◆ **Exercise details**: Word for word, restate every line of the material.

◆ **Material to process**:

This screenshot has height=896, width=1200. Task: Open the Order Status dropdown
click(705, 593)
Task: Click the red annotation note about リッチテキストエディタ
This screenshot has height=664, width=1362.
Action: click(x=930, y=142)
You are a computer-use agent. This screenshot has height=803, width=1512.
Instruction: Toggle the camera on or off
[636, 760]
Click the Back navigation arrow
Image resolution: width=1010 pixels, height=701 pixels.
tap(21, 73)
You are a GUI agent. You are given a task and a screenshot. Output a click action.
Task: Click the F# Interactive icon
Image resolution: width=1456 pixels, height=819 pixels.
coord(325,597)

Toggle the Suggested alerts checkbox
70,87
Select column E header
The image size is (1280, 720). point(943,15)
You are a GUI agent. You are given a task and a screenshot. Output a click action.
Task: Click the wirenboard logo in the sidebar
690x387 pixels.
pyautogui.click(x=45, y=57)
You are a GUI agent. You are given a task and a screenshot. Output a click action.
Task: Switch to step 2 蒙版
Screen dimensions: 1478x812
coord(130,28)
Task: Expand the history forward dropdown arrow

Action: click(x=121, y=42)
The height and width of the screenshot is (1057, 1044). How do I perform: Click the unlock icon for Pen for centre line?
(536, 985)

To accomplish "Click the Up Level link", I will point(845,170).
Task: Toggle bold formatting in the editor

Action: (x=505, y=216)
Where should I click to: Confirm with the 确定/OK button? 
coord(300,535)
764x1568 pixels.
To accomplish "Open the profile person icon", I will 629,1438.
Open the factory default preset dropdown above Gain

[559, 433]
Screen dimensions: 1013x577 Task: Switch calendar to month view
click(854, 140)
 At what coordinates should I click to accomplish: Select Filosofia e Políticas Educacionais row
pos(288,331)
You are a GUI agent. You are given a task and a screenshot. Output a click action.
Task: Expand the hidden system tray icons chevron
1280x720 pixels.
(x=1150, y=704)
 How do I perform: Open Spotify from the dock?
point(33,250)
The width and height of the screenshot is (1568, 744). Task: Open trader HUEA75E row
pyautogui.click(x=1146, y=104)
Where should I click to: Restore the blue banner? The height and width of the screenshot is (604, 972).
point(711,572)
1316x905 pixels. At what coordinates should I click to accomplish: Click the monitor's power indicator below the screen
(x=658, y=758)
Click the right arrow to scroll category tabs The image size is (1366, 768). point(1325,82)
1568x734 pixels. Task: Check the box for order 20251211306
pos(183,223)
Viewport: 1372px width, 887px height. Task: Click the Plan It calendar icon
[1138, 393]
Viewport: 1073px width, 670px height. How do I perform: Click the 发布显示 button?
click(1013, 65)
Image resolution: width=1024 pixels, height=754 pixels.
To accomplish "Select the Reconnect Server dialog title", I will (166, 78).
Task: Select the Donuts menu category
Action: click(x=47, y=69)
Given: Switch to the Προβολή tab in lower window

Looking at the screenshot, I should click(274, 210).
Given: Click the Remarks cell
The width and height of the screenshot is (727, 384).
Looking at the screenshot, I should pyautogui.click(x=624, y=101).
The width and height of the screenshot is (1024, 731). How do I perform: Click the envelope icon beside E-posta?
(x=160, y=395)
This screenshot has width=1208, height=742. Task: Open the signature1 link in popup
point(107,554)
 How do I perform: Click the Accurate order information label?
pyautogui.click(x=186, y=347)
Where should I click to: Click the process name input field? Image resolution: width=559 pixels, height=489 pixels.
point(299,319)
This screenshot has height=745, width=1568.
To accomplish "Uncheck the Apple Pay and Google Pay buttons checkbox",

◆ **Exercise response**:
This screenshot has height=896, width=1200. Task: Open the Order Status dropdown
click(705, 593)
Task: Click the red annotation note about リッチテキストエディタ
This screenshot has height=664, width=1362.
Action: click(x=930, y=142)
You are a computer-use agent. This screenshot has height=803, width=1512.
Instruction: Toggle the camera on or off
[636, 760]
Click the Back navigation arrow
Image resolution: width=1010 pixels, height=701 pixels.
tap(21, 73)
You are a GUI agent. You are given a task and a screenshot. Output a click action.
Task: Click the F# Interactive icon
Image resolution: width=1456 pixels, height=819 pixels.
coord(325,597)

Toggle the Suggested alerts checkbox
70,87
Select column E header
The image size is (1280, 720). point(943,15)
You are a GUI agent. You are given a task and a screenshot. Output a click action.
Task: Click the wirenboard logo in the sidebar
690x387 pixels.
pyautogui.click(x=45, y=57)
You are a GUI agent. You are given a task and a screenshot. Output a click action.
Task: Switch to step 2 蒙版
Screen dimensions: 1478x812
coord(130,28)
Task: Expand the history forward dropdown arrow

Action: click(x=121, y=42)
The height and width of the screenshot is (1057, 1044). How do I perform: Click the unlock icon for Pen for centre line?
(536, 985)

To accomplish "Click the Up Level link", I will point(845,170).
Task: Toggle bold formatting in the editor

Action: (x=505, y=216)
Where should I click to: Confirm with the 确定/OK button? 
coord(300,535)
764x1568 pixels.
To accomplish "Open the profile person icon", I will 629,1438.
Open the factory default preset dropdown above Gain

[559, 433]
Screen dimensions: 1013x577 Task: Switch calendar to month view
click(854, 140)
 At what coordinates should I click to accomplish: Select Filosofia e Políticas Educacionais row
pos(288,331)
You are a GUI agent. You are given a task and a screenshot. Output a click action.
Task: Expand the hidden system tray icons chevron
1280x720 pixels.
(x=1150, y=704)
 How do I perform: Open Spotify from the dock?
point(33,250)
The width and height of the screenshot is (1568, 744). Task: Open trader HUEA75E row
pyautogui.click(x=1146, y=104)
Where should I click to: Restore the blue banner? The height and width of the screenshot is (604, 972).
point(711,572)
1316x905 pixels. At what coordinates should I click to accomplish: Click the monitor's power indicator below the screen
(x=658, y=758)
Click the right arrow to scroll category tabs The image size is (1366, 768). point(1325,82)
1568x734 pixels. Task: Check the box for order 20251211306
pos(183,223)
Viewport: 1372px width, 887px height. Task: Click the Plan It calendar icon
[1138, 393]
Viewport: 1073px width, 670px height. How do I perform: Click the 发布显示 button?
click(1013, 65)
Image resolution: width=1024 pixels, height=754 pixels.
To accomplish "Select the Reconnect Server dialog title", I will (166, 78).
Task: Select the Donuts menu category
Action: click(x=47, y=69)
Given: Switch to the Προβολή tab in lower window

Looking at the screenshot, I should click(274, 210).
Given: Click the Remarks cell
The width and height of the screenshot is (727, 384).
Looking at the screenshot, I should pyautogui.click(x=624, y=101).
The width and height of the screenshot is (1024, 731). How do I perform: Click the envelope icon beside E-posta?
(x=160, y=395)
This screenshot has width=1208, height=742. Task: Open the signature1 link in popup
point(107,554)
 How do I perform: Click the Accurate order information label?
pyautogui.click(x=186, y=347)
Where should I click to: Click the process name input field? Image resolution: width=559 pixels, height=489 pixels.
point(299,319)
This screenshot has height=745, width=1568.
To accomplish "Uncheck the Apple Pay and Google Pay buttons checkbox",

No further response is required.